Modern dönem, İslam coğrafyasındaki toplumsal cinsiyet rejimleri açısından çelişik dinamikler getirdi. 19. ve 20. yüzyıllarda Batı emperyalizminin nüfuz ettiği Müslüman toplumlarda, kadın bedeni ve cinsiyet rolleri hem kolonyal projenin hem de yerel direnişin simgesel alanı haline geldi. Örneğin Fransız sömürge yönetiminin Cezayir’de yerli kadınları peçeyi çıkarmaya zorlayan kampanyaları, peçeyi takmanın yerli halk tarafından anti-emperyalist direnişin sembolü haline getirilmesine yol açtı. Benzer şekilde İran’da Pehleviler döneminde zorla çarşafın kaldırılması politikası, dindar kesimde tepkiyle karşılanıp sonradan İslamcı hareket tarafından “Batı’nın dayatması” olarak kodlandı. Bu tür örnekler, kadın bedeninin kolonyal modernleşme söyleminde “kurtarılması gereken nesne” olarak, yerel muhafazakâr söylemde ise “milli namusun kalesi” olarak görüldüğünü gösterir. Kısacası, kadınların giyimi ve kamusal konumu üzerinden verilen mücadeleler, emperyalizm karşıtı milliyetçi tepkiler ile kadın özgürleşmesi arasındaki gerilimi yansıtır.

20. yüzyılın ikinci yarısında güçlenen siyasal İslamcı hareketler, ulus-devletlerin laiklik eksenli modernleşme programlarına tepki dalgaları olarak ortaya çıktılar. Mısır’da Müslüman Kardeşler, İran’da 1979 Devrimi, Pakistan’da Ziya ül-Hak dönemi gibi örneklerde İslamcı ideoloji, aile ve ahlak temelli yeni bir toplum projesi sundu. Bu hareketlerde kadın, çoğunlukla ailenin ve namusun sembolü haline getirildi; kadınların kamusal hayatta görünürlüğü “iffetli olup olmama” kriterine bağlandı. Örneğin İran İslam Devrimi sonrasında şeriat esaslı toplumsal cinsiyet rejimi kurularak kadınlara zorunlu tesettür dayatıldı, pek çok meslekten el çektirildi; eşcinsellik ise ölüm cezasıyla yargı konusu yapıldı ve genel olarak LGBTİ+ varlıklar yok sayıldı. Mısır’da Müslüman Kardeşler ideologları, “kadın özgürlüğü” söylemini Batı emperyalizminin aracı olarak niteleyip, kadının asli görevinin annelik ve ev içi roller olduğunu vaaz ettiler. LGBTİ+ kişiler ise bu hareketlerin söyleminde ya tamamen inkâr edilerek yok sayıldı ya da “Batı’nın ahlaksız ithali” olarak yaftalandı. Sonuç olarak İslamcılığın yükselişi, toplumsal cinsiyet eşitliği fikrine karşı sistematik bir ideolojik cephe oluşturdu ve bu cephe, İslam dünyasında günümüzde de etkisini sürdüren anti-feminist ve anti-queer politikaların temelini attı.

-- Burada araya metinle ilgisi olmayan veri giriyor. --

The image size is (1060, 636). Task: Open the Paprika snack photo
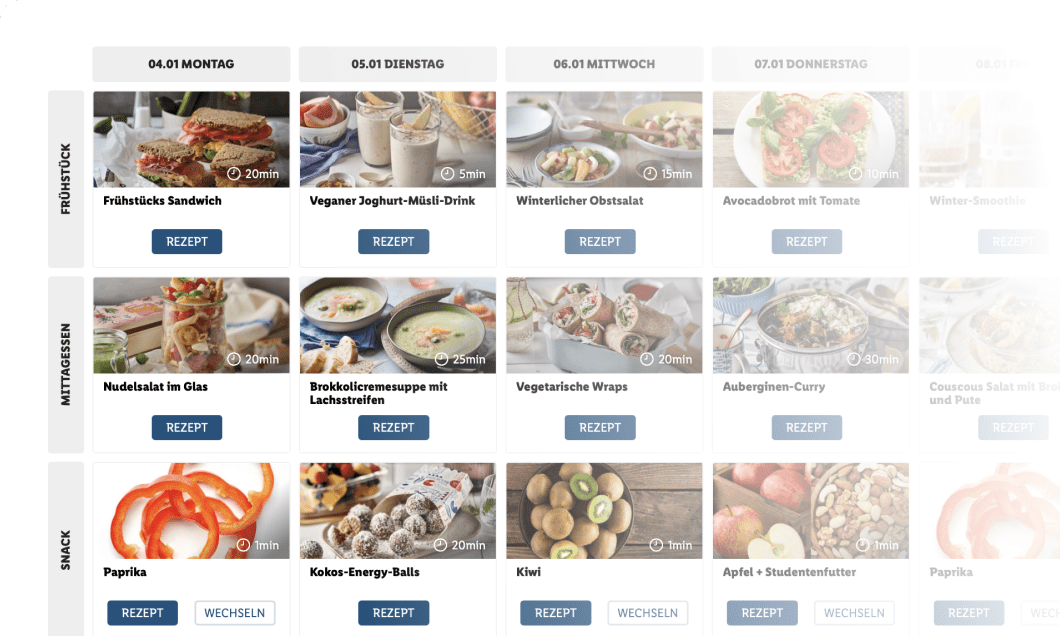tap(191, 511)
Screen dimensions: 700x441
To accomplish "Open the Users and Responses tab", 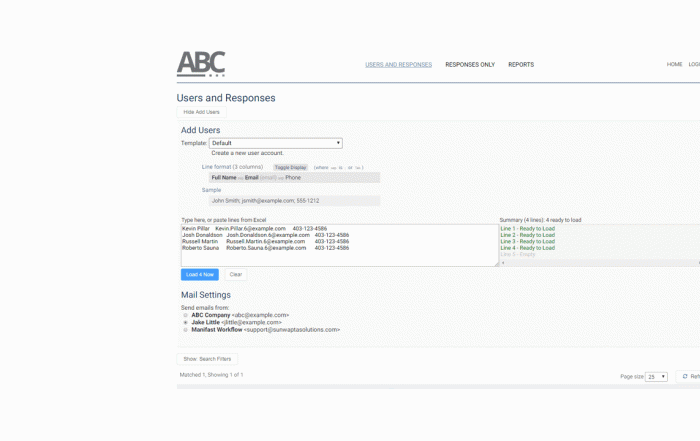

İslam ülkelerinde güncel toplumsal cinsiyet karşıtlığı

İçinde bulunduğumuz dönemde birçok İslam ülkesi, kadın ve LGBTİ+ karşıtı politikaları devlet eliyle kurumsallaştırmış durumdadır. Bu politikalar elbette her ülkede farklı düzey ve şekillerde tezahür etmektedir; ancak genel olarak üç ortak eksenden bahsetmek mümkündür:

(1) Kadınlar aile içinde tanımlanıp kamusal alandan dışlanmakta; 

(2) LGBTİ+’lar suçlu veya günahkâr ilan edilip hedef gösterilmekte; 

(3) Toplumsal cinsiyet eşitliği ve queer/feminist hareketler “dış mihrak” veya “kültürel emperyalizm” damgasıyla itibarsızlaştırılmaktadır.

Birçok Müslüman çoğunluklu ülkede yasal düzenlemeler ve devlet politikaları, toplumsal cinsiyet karşıtı perspektifle şekillendirilmiştir. Örneğin İran ve Suudi Arabistan gibi teokratik rejimlerde şeriat hükümleri doğrudan uygulanmakta; kadının şahitliği, mirası, velayeti gibi konularda kadın-erkek eşitsizliği yasa düzeyinde sabitlenmekte; kadınların giyim kuşamından seyahat özgürlüğüne kadar pek çok alan din referanslı kanunlarla denetim altında tutulmaktadır. İran’da kadınlar başörtüsü takmadıkları için ahlak polisinin şiddetine maruz kalabilmekte, hatta Jina Mahsa Amini örneğinde olduğu gibi yaşamlarını yitirebilmektedir. 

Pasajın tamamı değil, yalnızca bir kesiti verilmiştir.